I’ve been sitting on this post for 3 months because I didn’t want to hurt Google. But Google has given me permission to post this, and in any case, it speaks for me and not Google.
Unlike many of my peers in the computer industry, I was a history major in college and have loved and read history ever since. I studied, in particular, the progressive era in history, an era when the industrial revolution evolved from the grim satanic mills of England into the modern industrial world. But the understanding I always had was that none of this would or could have been possible without the renaisaance and without the slow but sure rise of secular humanism and the spirit of scientific and intellectual inquiry that started at that time. After the fall of the Roman empire, in many ways the lights went out and, in the 14th century particularly, life in Europe hit a new low stroke the the terrible plague, the start of the mini ice age, and the wars between France and England. In the 15th century we saw the Spanish inquisition and the reconquista, but really, it was the last gasp of intolerant religious fanaticism and the spirit of inquiry and discovery from art to music to science was everywhere. The lights had been turned back on. As a child, growing up in New York City, I took for granted that mankind had learned these lessons. I assumed that mankind understood that freedom to think, to reason, and to experiment were paramount and that any irrational intolerant irrational beliefs that threatened these freedoms or, even worse, abused or injured people in the name of some mystical or fanatic cause were horrific reminders of the past.

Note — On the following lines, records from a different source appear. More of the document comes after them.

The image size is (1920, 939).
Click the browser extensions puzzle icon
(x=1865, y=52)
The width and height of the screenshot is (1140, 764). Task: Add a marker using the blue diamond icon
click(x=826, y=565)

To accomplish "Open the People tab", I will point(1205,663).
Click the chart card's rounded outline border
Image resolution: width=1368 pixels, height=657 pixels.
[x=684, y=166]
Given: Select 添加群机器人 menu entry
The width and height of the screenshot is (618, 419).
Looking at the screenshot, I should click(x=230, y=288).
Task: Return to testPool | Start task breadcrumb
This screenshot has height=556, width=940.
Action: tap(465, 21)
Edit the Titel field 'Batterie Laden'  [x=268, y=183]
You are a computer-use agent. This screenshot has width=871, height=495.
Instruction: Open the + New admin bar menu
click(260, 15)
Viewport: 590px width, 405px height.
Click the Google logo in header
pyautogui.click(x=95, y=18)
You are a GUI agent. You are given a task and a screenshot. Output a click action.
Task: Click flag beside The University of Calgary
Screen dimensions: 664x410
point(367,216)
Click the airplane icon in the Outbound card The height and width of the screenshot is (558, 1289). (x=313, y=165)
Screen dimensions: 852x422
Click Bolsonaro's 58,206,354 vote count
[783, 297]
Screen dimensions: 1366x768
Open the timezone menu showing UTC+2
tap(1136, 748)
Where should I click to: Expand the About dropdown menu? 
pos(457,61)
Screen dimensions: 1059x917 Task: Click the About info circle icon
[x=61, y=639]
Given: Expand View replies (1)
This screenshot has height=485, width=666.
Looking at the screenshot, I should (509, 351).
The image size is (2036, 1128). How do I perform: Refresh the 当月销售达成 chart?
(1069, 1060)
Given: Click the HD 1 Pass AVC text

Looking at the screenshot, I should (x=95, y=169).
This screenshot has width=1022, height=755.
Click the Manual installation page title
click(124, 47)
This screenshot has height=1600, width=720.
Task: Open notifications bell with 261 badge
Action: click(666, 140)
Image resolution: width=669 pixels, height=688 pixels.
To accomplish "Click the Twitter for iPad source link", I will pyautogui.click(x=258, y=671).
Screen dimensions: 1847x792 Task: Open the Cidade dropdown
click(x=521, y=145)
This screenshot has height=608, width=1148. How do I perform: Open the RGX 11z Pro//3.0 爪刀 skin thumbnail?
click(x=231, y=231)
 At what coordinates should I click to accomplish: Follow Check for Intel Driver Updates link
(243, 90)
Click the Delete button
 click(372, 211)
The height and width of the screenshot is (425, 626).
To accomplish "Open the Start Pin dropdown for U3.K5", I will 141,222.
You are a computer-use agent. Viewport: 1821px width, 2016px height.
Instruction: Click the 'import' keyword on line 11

I fear now for my children growing up into a world where the leaders turn their backs on the spirit of reason and inquiry. Where the new cardinals of the church deny evolution not on any grounds of empirical reason or evidence, but rather like children having a temper tantrum because they want it not to be so. Where the leaders of this country try to take Terry Shiavo’s husband to court not because of any evidence, but because they are angry to have been proven wrong by science. Where cowardly murderers kill innocent men, women, and children and claim to do it in the name of a religion, meaning something that no one can possibly argue with from a rational point of view. Where the education board of Kansas makes the state a mockery by demanding that irrationality be held to be as valid as science. Where 1.2 billion people consider it acceptable for some man with a vision to utter a Fatwa ordering some person killed simply because he doesn’t like what the other person chooses to believe in or even just disapproves of his line of inquiry. Where political correctness means that if some lines of inquiry are pursued, others feel free to harass and abuse and even threaten the people trying to find out the facts. Where people believe that they have the right to tell others what to believe, what to wear, what to eat, what to say, and what to think.
I fear because today, so many seem to fear to speak out. So many seem to fear to say that any “faith” which presumes to dictate to others not because there is some clear fair process that led to the dictates (laws voted on by people whose individual rights are protected by a constitution) or because they are clearly preventing bodily harm to others (preventing rape, robbery, murder, or abuse), but rather simply because people of that faith believe that they have the “right” to dictate to others is wrong. Those who believe otherwise are trying to drag us back to the 14th century because they fear and hate a world in which the facts trump irrational belief and where, therefore, inquiry may always show that their “obvious truths” are just obsolete shiboleths.
It is wrong. The belief that some imam has that he has the right to snuff out someone’s life through a Fatwa because of their apostasy or heresy is wrong. The belief that terrorists have that they have the right to kill and maim and burn innocent people because they are angry at injustice is wrong. The belief that some governments have that they have the right to kill and wound their own citizens when they protest peaceably is wrong. The belief that some Catholic prelates have that they can dictate what people believe about science is wrong.
It is all akin to letting a child’s tantrum dictate the judgement of an adult. It promotes irrationality over reason and faith over facts. The reason that homicidal madmen are so frightening is that one cannot reason with them. No more can one reason with the people who rule on the school boards in Kansas, the people who bomb innocent people in buildings and subways, the people who shoot their own citizens for protesting, or the prelates who presume to tells others how to live rather than simply choosing that way for themselves and hoping it acts as an example for others.
It is time to speak up. It is time to say that facts are what matter, not faith, that human progress is accomplished through unfettered use of reason and inquiry and tolerance and discussion and debate, not through intolerant and irrational acts of terror or edicts. For all of our children and for the future, speak up against this wave of intolerance and irrationalism washing over the world.